A violência do vírus

Além dos riscos de violência física, os povos indígenas sofrem com os problemas sanitários nesse momento. “Vírus é sempre  um problema, porque chegando nas aldeias é difícil a gente conter a proliferação até pelo próprio modo de vida dos povos indígenas, que compartilha a cuia, compartilha o cachimbo e está sempre em rodas de conversas”, explica Sonia Guajajara.

Estudo do ISA, em parceria com a Universidade Federal de Minas Gerais (UFMG), aponta  que a vulnerabilidade social tem fortes impactos na transmissão da covid-19 entre as comunidades indígenas.

“A gente sabe que indígenas e não indígenas são imunologicamente mais vulneráveis a vírus que nunca circularam antes. E existem estudos que mostram que os índios são mais vulneráveis a essas epidemias, principalmente por condições sociais, econômicas e de saúde piores a que eles acabam sendo submetidos. Muitas vezes as políticas públicas de saúde e educação não chegam nesses territórios. O apoio, a assistência a essas populações acaba sendo mais limitado e isso é um fator de risco”, afirma Antonio Olviedo.

Segundo estudo da Unicamp publicado pelo G1, mais de 81 mil índios estão em situação de vulnerabilidade crítica, com alto risco de sucumbir caso a pandemia de covid-19 chegue às suas regiões.

O site do Instituto Socioambiental traz uma série de relatos de epidemias que dizimaram comunidades indígenas. Em 2000, por exemplo, uma epidemia de varicela, doença evitável por vacina, atingiu 80% da população Araweté, resultando em nove mortes.

Entre 1987 e 1990, cerca de mil Yanomami morreram em consequência de epidemias trazidas por uma corrida do ouro que tomou conta do território Yanomami.

Em 1977, após contato com a Funai, a população Arawaté foi reduzida quase pela metade pelas epidemias, indo de 200 para 120 pessoas. De várias aldeias na margem direita do Xingu, só sobrou uma.

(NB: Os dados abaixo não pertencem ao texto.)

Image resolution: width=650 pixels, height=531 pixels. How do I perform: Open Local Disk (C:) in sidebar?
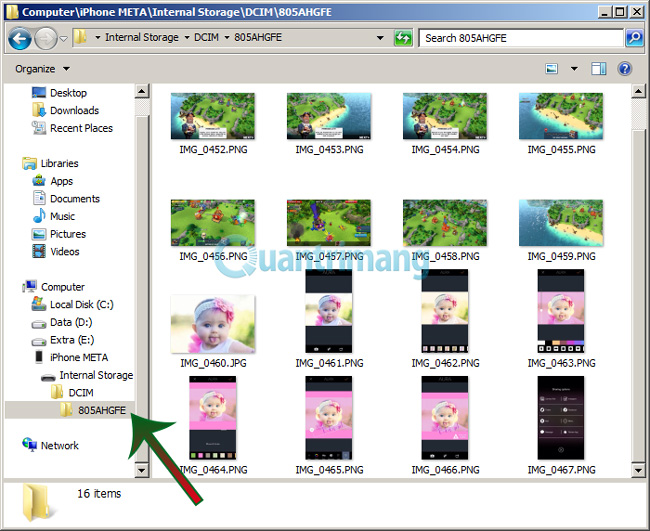81,304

Durante a construção da Perimetral Norte, entre 1974 e 1975, doenças infecciosas mataram 22% da população de quatro aldeias no caminho das obras (Ramos 1979). Dois anos depois, uma epidemia de sarampo matou metade da população de outras quatro comunidades. No rio Apiaú, leste do território Yanomami, estima-se que cerca de 100 índios teriam morrido na década de 1970, restando apenas 30 sobreviventes.

Os Aikewara tiveram contato definitivo com os brancos em 1960. Nesse período, uma epidemia de gripe matou dois terços de sua população, reduzindo-a de 126 para 40 pessoas. Em 1962, uma epidemia de varíola matou mais seis pessoas.

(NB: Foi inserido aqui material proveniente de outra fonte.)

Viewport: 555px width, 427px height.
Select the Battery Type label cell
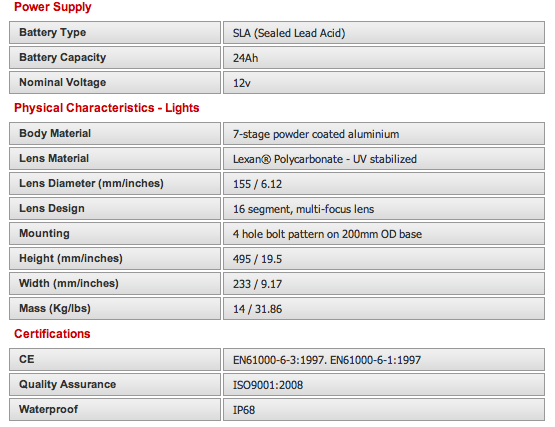coord(115,33)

Dados o ISA mostram que até o momento 42 indígenas já foram infectados com a covid-19.

Congresso Nacional

A primeira deputada indígena do país, Joenia Wapichana (Rede-RR), apresentou, com o apoio de outros congressistas, um projeto de lei (PL) para alterar a Lei nº 8.080 de setembro de 1990, que define mecanismo de financiamento específico, fortalecimento da rede do Sistema Único da Saúde (SUS) e medidas emergenciais para o enfrentamento de pandemias e calamidades em saúde pública junto aos povos indígenas no Brasil.

A alteração prevê que em situações emergenciais e de calamidade pública, fica o governo obrigado a garantir a inclusão dos povos indígenas nos planos emergenciais para atendimentos dos pacientes graves.

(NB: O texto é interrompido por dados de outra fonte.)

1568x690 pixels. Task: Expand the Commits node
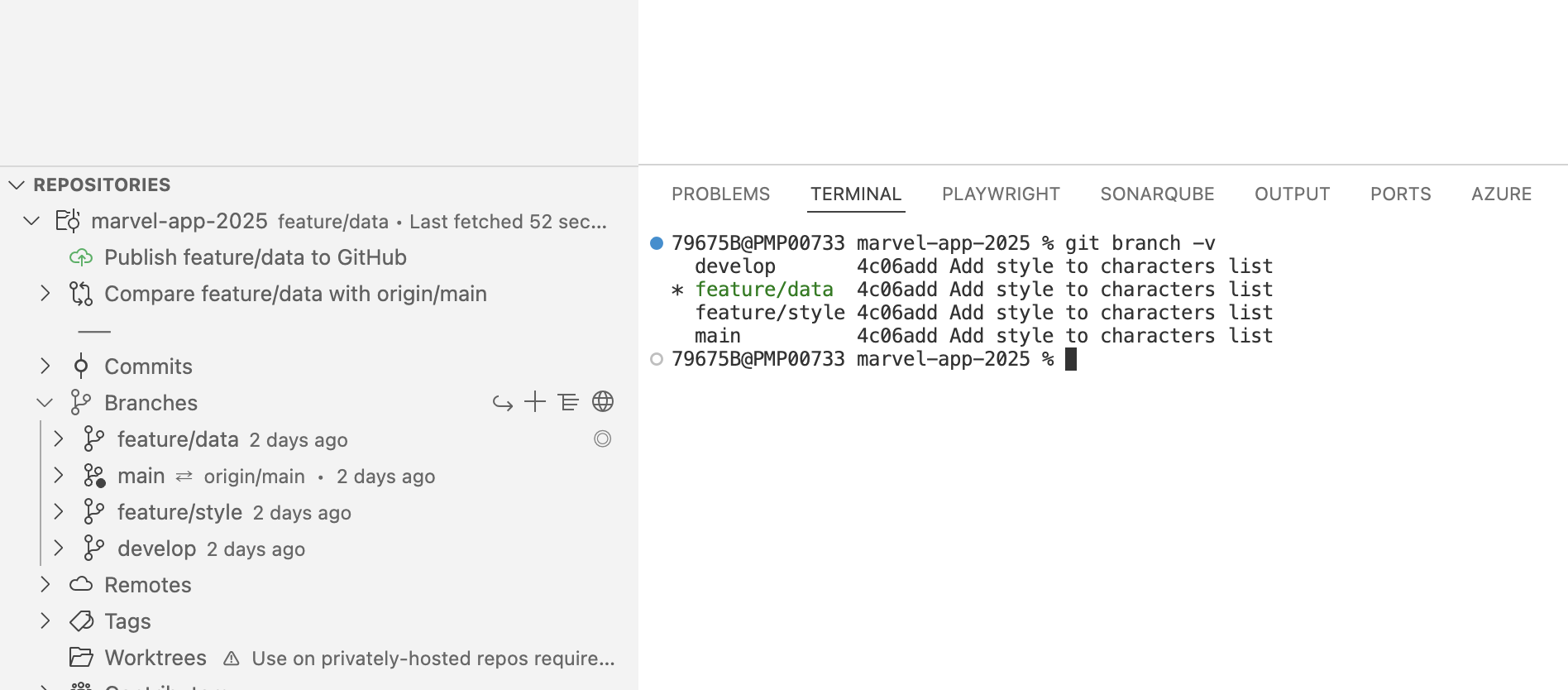click(45, 366)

A bancada do Psol na Câmara enviou requerimentos de informação para os Ministérios da Mulher, da Família e dos Direitos Humanos; da Agricultura, Pecuária e Abastecimento; e para a Fundação Cultural Palmares sobre o planejamento do governo Bolsonaro para a destinação de R$ 4.7 bilhões, do Plano de Contingência para Pessoas Vulneráveis, para a proteção e cuidados com os povos e comunidades tradicionais (PCTs), durante a pandemia do coronavírus.

Entre os PCTs do Brasil, estão os povos indígenas, os quilombolas, as comunidades tradicionais de matriz africana ou de terreiro, os ciganos, os circenses, os extrativistas, os ribeirinhos e os pescadores artesanais.

Além do Congresso, a 6ª Câmara do Ministério Público Federal, através do sub-procurador Antonio Carlos Alpino Bigonha, orientou ao governo federal a abstenção de promover ações ou atividades terrestres, fluviais ou em aéreas nas imediações dos povos isolado.

De igual maneira, pediu pela implementação de um plano de contingência para surtos e epidemias e ativação de uma Sala de Situação para subsidiar a tomada de decisões.